[DATA PROVIDED]
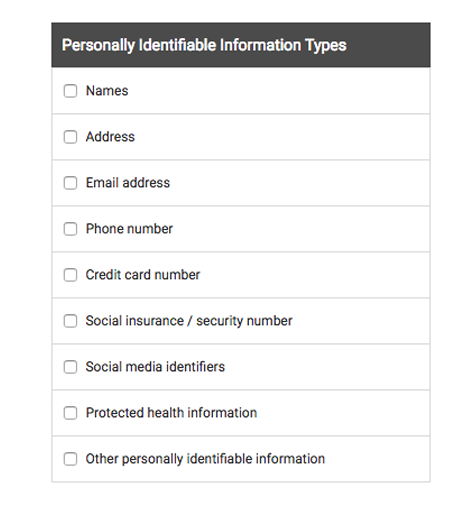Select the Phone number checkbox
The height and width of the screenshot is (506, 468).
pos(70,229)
[/DATA PROVIDED]
[DATA PROVIDED]
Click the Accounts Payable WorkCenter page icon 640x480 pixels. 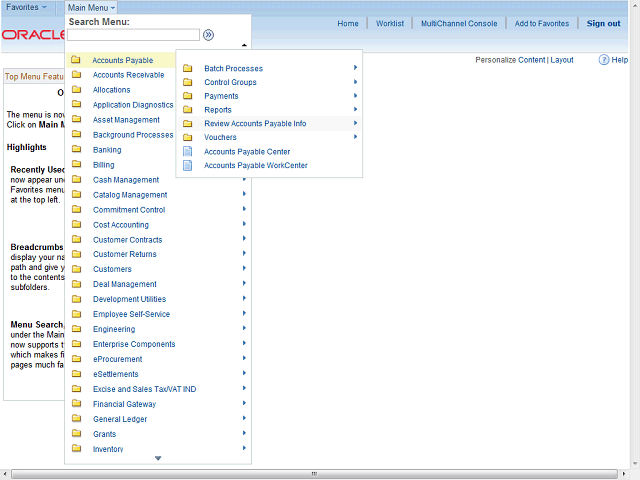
[/DATA PROVIDED]
[DATA PROVIDED]
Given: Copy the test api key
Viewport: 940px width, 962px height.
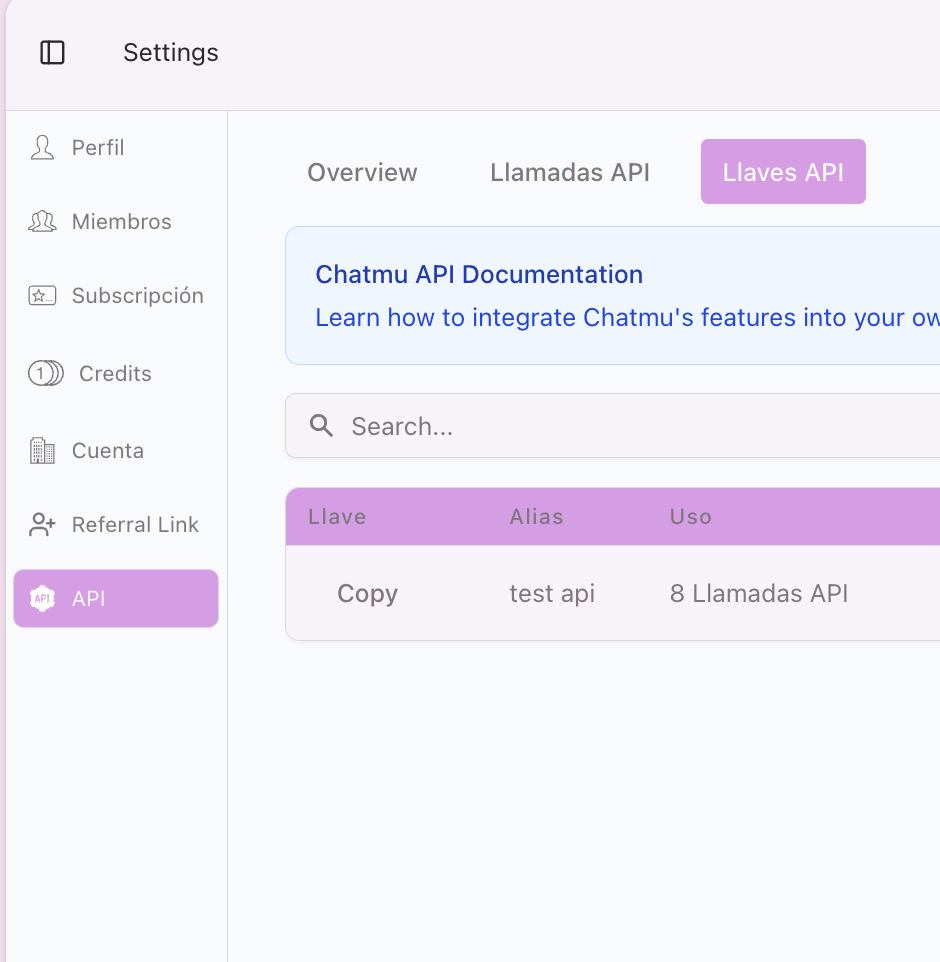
[/DATA PROVIDED]
WHAT THIS TASK INVOLVES:
An exact, complete copy of the lines above from the one with "Given: Copy the test api key" through the one with "Viewport: 940px width, 962px height." is the whole answer.

REPLY:
Given: Copy the test api key
Viewport: 940px width, 962px height.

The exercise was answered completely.